We maintain soil health by planting cover crops to protect the delicate balance of the soil and protect it from heavy rains which can wash away valuable nutrients. We also add organic matter - green compost which improves the structure of the soil and its fertility as well as rotted down grape skins and nettle tea which we make at the vineyard. We also test soil health to ensure that nutrients are added precisely and only when needed.
We have reduced non-organic spraying to one annually and we do not use insecticides.
Our wildflower meadow at the top of the vineyard is a-buzz with pollinators in the summer. It also plays host to a huge range of beautiful plants including the rare wood anemone, Westwell Pink - a small plant which is exclusive to the area. Our unmown headland is a perfect habitat for hares, rabbits and pheasants and many more insects and spiders.
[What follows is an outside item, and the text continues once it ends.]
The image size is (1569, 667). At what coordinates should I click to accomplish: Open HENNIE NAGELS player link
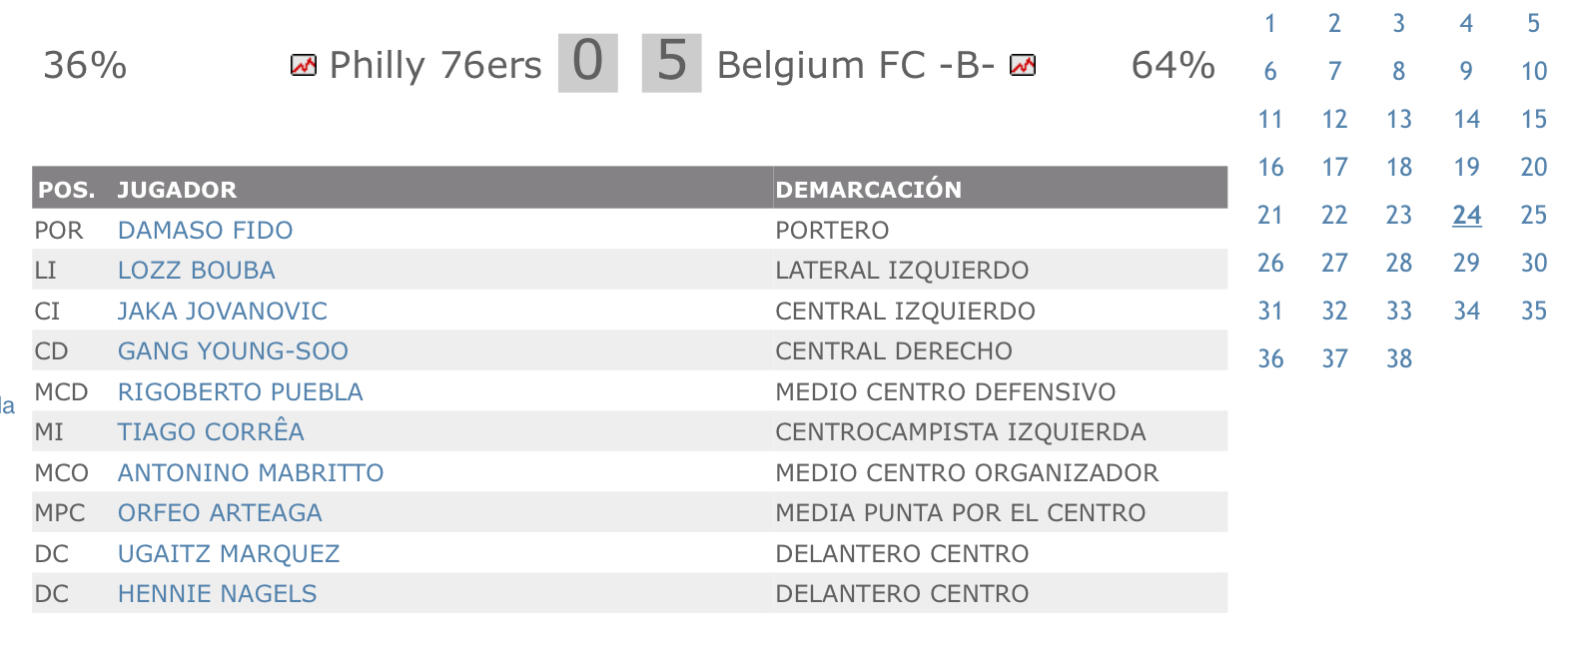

Westwell boasts its own borehole which we use for everything from cleaning our tanks and press to drinking. Whilst water is a key part of winemaking, we don’t water the vines - their deep, developed roots are able to spread down into the earth and get their moisture there.
BYPRODUCTS / PRODUCTION
We make minimal chemical additions to our wines, utilising the natural yeasts on the fruit in order to ferment. We take the lees and grape skins to Burning Sky to use for their ales. Together, we have produced 2 ‘saisons’ and are currently collaborating on further products. We’ve also worked with Vault Vermouth on a vermouth. We are also exploring methods of using additional wine ‘waste’ products to produce more styles of wine at Westwell. Watch this space! Any organic matter which can’t be repurposed in this way is rotted down and put back into the soil.
We are constantly striving to find new innovative ways to grow, make, package and deliver our wines. Partnerships with likeminded companies are key to what we do and so we’re delighted to have teamed up with Uncharted wine as a distributor who share our commitment to sustainability. Together, we are the first English producers to put our wine into kegs. Our kegs have a capacity of 20 litres. this is the same volume as 27 bottles which would weigh 17kg just for the glass - a keg with the same capacity weighs 1.1kg and the wine contained within remains fresh for longer than a traditional opened bottle. Kegs help to reduce electricity usage as they don’t need to be stored at cold temperatures. The dispensing units instantly chill the wine reducing the amount of electricity needed and the associated costs involved.
In addition to this, all of our wine boxes are made from recycled card and many of our wines have a metal screw or crown cap which can be recycled.
Currently the energy we do use is not green, but we are discussing this with our supplier. We are also looking to install solar energy panels over the next 5 years.
Sustainable means more than just our practises in the vineyard. We work with like-minded businesses, too, to keep a closed loop.
We have good relationships with many local Kentish businesses and continue to explore this market in order to minimise our carbon footprint. Selling locally is a simple, easy way to do this!
We are continually evolving our practices to ensure that over time, we can continue to reduce vineyard energy inputs and greenhouse gas emissions. With any future developments, we are committed to keeping Westwell sustainable and, wherever possible, increasing our sustainable practices.